■ **Goal of the exercise**
Find the line containing "(8) (33, 330)" in the records below. Copy exactly that line and each one after it, ending at the line containing "プラント設計（機械） (438, 1946)", and nothing more.

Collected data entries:
━━━━━━━━━━━━━━━━
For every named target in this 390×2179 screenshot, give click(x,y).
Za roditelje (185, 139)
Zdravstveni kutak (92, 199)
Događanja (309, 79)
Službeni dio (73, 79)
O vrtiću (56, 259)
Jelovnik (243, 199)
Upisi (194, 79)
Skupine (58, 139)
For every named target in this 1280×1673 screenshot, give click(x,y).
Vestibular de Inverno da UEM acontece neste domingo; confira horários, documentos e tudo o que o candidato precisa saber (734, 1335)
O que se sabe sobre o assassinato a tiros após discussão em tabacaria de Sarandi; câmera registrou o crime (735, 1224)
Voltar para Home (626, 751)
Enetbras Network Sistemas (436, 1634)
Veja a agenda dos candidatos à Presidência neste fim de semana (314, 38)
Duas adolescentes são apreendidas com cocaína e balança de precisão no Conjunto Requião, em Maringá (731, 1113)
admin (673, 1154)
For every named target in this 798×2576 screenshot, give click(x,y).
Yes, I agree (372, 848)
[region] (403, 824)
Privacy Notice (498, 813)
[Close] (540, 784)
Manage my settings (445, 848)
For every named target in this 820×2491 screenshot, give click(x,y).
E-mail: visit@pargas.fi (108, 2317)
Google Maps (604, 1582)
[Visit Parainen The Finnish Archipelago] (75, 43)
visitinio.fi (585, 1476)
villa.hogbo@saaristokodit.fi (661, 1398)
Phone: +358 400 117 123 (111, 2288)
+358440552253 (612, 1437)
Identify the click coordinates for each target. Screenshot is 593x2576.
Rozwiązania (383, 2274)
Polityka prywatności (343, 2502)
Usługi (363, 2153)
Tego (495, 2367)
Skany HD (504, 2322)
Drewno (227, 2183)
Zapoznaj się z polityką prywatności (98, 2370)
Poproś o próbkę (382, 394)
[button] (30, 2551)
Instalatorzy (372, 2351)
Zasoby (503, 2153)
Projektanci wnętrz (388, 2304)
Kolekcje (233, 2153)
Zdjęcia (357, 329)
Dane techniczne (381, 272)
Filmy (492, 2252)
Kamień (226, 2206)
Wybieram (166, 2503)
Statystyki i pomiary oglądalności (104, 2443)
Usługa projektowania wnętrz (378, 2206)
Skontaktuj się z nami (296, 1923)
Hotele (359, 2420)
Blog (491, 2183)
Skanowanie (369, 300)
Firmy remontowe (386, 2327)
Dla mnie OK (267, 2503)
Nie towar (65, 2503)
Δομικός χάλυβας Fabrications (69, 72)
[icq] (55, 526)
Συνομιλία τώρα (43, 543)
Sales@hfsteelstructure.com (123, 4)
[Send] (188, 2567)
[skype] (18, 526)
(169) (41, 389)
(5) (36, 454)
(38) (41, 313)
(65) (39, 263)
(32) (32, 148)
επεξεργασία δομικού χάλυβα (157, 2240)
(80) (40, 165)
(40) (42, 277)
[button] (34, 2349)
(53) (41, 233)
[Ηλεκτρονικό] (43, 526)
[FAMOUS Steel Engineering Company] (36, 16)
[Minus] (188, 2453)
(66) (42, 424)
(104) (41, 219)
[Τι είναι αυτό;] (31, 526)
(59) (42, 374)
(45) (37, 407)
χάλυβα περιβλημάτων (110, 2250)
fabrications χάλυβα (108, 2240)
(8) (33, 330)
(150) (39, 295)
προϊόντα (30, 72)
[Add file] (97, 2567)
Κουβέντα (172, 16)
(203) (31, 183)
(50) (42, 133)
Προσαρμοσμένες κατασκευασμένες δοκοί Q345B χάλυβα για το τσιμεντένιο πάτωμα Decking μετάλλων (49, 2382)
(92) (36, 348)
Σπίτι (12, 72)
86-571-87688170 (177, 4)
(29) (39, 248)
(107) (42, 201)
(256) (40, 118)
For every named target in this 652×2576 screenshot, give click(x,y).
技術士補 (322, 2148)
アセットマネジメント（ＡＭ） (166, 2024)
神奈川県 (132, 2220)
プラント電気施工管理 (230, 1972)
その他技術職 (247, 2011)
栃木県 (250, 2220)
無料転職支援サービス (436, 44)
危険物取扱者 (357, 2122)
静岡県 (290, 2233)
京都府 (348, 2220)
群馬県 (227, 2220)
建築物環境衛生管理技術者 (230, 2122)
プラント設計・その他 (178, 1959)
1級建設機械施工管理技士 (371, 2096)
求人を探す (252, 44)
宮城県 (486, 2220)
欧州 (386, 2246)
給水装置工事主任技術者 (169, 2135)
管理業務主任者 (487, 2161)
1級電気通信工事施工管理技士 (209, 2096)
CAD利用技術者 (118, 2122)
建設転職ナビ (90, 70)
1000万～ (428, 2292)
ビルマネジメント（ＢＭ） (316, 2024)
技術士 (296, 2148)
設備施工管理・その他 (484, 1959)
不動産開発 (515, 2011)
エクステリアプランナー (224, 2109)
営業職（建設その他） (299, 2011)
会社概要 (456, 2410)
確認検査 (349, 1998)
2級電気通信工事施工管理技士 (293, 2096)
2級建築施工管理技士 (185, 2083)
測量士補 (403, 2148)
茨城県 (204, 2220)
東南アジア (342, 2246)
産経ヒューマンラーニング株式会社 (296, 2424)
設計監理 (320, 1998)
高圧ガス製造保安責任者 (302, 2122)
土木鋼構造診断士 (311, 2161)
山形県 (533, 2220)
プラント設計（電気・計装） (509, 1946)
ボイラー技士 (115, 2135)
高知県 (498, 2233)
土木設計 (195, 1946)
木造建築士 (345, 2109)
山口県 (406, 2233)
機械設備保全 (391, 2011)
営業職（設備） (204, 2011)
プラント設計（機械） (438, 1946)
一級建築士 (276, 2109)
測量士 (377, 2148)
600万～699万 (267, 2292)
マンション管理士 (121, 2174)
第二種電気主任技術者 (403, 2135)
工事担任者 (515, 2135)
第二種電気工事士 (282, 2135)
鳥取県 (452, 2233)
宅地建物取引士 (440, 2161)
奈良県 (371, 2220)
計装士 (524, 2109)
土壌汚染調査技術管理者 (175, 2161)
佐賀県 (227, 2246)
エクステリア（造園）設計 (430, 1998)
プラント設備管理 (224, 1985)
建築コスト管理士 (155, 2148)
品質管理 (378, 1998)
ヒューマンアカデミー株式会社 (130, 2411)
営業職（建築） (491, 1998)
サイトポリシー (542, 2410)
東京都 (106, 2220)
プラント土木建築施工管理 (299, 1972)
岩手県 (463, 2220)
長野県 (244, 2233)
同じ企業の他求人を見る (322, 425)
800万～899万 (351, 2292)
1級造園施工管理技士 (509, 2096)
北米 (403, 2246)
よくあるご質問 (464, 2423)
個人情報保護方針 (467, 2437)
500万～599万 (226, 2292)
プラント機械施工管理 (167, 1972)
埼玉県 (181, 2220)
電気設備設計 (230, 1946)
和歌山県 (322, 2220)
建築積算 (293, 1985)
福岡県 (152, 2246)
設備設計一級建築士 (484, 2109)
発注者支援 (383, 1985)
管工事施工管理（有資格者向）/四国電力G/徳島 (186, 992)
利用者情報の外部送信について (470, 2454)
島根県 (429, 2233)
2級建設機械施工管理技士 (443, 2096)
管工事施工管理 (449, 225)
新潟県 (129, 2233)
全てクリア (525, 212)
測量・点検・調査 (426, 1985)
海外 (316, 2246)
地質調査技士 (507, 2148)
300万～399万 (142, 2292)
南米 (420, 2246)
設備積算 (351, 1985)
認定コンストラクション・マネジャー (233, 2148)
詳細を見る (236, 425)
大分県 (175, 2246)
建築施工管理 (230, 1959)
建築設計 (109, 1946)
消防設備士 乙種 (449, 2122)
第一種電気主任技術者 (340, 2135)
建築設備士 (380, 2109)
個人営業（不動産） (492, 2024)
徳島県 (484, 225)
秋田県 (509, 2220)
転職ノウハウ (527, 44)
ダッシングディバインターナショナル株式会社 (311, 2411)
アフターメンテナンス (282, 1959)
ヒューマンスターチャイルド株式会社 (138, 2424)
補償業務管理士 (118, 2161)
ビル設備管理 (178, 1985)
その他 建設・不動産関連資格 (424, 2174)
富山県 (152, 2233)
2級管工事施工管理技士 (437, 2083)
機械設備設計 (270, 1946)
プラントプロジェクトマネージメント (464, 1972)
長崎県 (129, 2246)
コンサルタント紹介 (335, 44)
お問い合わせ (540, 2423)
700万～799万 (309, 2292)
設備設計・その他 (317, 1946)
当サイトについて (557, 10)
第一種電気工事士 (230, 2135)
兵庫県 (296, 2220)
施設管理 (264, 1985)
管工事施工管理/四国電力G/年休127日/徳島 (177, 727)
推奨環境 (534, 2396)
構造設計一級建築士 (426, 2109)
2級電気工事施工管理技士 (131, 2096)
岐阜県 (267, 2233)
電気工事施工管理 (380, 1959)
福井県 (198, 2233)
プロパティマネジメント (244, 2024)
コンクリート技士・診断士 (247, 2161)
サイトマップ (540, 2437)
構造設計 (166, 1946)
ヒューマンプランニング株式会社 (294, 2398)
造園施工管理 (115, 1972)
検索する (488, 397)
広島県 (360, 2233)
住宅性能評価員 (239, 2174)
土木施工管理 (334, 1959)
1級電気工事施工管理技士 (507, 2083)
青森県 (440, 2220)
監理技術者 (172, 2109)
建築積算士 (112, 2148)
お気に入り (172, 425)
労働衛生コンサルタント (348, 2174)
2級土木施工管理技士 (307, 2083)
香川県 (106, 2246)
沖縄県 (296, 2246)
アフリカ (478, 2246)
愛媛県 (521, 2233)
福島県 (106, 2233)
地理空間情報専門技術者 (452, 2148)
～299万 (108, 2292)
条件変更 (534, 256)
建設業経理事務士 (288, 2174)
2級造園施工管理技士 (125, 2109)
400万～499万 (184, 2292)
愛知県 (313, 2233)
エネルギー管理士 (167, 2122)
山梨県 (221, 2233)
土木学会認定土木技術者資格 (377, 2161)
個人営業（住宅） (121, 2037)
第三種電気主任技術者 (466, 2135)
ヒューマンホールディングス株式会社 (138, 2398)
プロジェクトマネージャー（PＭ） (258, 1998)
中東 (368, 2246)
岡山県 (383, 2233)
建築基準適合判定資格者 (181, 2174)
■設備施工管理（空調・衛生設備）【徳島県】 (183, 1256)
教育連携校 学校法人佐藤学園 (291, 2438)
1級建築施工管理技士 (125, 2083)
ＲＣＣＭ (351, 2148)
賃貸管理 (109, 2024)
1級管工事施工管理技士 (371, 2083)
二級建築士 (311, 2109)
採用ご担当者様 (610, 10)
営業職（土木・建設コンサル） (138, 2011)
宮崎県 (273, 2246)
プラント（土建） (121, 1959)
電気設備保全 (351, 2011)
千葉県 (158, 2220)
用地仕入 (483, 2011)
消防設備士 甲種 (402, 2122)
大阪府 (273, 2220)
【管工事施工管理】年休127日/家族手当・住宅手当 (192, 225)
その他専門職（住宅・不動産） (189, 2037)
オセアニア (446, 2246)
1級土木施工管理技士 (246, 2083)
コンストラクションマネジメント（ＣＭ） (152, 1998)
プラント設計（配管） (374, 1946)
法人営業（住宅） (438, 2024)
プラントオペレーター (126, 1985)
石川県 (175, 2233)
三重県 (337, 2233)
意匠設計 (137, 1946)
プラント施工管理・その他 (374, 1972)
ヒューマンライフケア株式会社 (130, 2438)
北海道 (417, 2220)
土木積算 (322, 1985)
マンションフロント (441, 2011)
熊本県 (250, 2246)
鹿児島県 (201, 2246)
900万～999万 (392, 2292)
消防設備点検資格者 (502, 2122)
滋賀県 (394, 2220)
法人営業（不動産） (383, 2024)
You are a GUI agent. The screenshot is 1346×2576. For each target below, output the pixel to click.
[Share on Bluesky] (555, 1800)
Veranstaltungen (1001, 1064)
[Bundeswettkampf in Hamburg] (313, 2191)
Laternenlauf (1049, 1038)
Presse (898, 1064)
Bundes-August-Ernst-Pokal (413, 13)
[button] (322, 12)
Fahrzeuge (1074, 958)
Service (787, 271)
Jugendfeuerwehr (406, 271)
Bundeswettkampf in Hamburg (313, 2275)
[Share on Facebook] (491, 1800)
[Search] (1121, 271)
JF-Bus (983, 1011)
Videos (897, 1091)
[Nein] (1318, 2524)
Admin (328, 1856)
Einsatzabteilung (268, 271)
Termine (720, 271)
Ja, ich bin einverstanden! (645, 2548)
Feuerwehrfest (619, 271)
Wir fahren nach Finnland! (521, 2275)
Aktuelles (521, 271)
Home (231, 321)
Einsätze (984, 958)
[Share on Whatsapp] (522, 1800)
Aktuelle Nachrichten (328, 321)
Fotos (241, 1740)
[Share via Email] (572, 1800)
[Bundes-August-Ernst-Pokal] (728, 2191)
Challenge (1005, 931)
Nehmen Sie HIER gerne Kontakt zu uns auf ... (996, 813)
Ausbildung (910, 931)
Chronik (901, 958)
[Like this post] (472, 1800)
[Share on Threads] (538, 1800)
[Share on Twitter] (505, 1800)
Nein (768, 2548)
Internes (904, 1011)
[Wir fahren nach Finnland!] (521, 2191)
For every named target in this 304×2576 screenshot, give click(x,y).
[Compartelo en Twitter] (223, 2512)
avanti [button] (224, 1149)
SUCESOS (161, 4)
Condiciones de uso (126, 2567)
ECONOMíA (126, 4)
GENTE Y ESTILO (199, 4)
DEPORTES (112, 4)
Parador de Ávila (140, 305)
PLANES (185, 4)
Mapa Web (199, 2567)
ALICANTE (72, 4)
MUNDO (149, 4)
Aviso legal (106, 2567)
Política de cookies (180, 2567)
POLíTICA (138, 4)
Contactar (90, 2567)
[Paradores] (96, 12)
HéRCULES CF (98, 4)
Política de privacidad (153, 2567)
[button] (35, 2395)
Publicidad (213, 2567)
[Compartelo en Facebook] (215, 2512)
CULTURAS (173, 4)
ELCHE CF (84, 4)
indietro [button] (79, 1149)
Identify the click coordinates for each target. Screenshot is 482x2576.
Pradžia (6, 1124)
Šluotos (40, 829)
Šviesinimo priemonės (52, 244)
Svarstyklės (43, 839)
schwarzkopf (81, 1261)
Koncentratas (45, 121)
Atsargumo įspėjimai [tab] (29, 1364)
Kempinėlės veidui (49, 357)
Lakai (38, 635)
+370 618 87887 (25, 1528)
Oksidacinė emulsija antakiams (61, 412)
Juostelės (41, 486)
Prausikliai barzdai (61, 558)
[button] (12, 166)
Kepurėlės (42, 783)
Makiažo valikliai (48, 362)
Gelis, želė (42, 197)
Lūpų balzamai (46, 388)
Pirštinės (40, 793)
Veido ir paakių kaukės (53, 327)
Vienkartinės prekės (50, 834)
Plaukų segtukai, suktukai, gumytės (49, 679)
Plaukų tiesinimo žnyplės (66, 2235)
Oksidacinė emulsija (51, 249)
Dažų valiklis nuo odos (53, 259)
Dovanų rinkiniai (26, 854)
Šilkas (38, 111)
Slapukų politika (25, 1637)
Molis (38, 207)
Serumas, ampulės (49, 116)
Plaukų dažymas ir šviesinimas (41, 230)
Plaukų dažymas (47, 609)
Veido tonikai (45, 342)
━━━━━━━━━━━━━━━━
■ **Final answer**
(8) (33, 330)
(150) (39, 295)
προϊόντα (30, 72)
[Add file] (97, 2567)
Κουβέντα (172, 16)
(203) (31, 183)
(50) (42, 133)
Προσαρμοσμένες κατασκευασμένες δοκοί Q345B χάλυβα για το τσιμεντένιο πάτωμα Decking μετάλλων (49, 2382)
(92) (36, 348)
Σπίτι (12, 72)
86-571-87688170 (177, 4)
(29) (39, 248)
(107) (42, 201)
(256) (40, 118)
For every named target in this 652×2576 screenshot, give click(x,y).
技術士補 (322, 2148)
アセットマネジメント（ＡＭ） (166, 2024)
神奈川県 (132, 2220)
プラント電気施工管理 (230, 1972)
その他技術職 (247, 2011)
栃木県 (250, 2220)
無料転職支援サービス (436, 44)
危険物取扱者 (357, 2122)
静岡県 (290, 2233)
京都府 (348, 2220)
群馬県 (227, 2220)
建築物環境衛生管理技術者 (230, 2122)
プラント設計・その他 (178, 1959)
1級建設機械施工管理技士 (371, 2096)
求人を探す (252, 44)
宮城県 (486, 2220)
欧州 (386, 2246)
給水装置工事主任技術者 (169, 2135)
管理業務主任者 (487, 2161)
1級電気通信工事施工管理技士 (209, 2096)
CAD利用技術者 (118, 2122)
建設転職ナビ (90, 70)
1000万～ (428, 2292)
ビルマネジメント（ＢＭ） (316, 2024)
技術士 (296, 2148)
設備施工管理・その他 (484, 1959)
不動産開発 (515, 2011)
エクステリアプランナー (224, 2109)
営業職（建設その他） (299, 2011)
会社概要 (456, 2410)
確認検査 (349, 1998)
2級電気通信工事施工管理技士 (293, 2096)
2級建築施工管理技士 (185, 2083)
測量士補 (403, 2148)
茨城県 (204, 2220)
東南アジア (342, 2246)
産経ヒューマンラーニング株式会社 (296, 2424)
設計監理 (320, 1998)
高圧ガス製造保安責任者 (302, 2122)
土木鋼構造診断士 (311, 2161)
山形県 (533, 2220)
プラント設計（電気・計装） (509, 1946)
ボイラー技士 (115, 2135)
高知県 (498, 2233)
土木設計 (195, 1946)
木造建築士 (345, 2109)
山口県 (406, 2233)
機械設備保全 (391, 2011)
営業職（設備） (204, 2011)
プラント設計（機械） (438, 1946)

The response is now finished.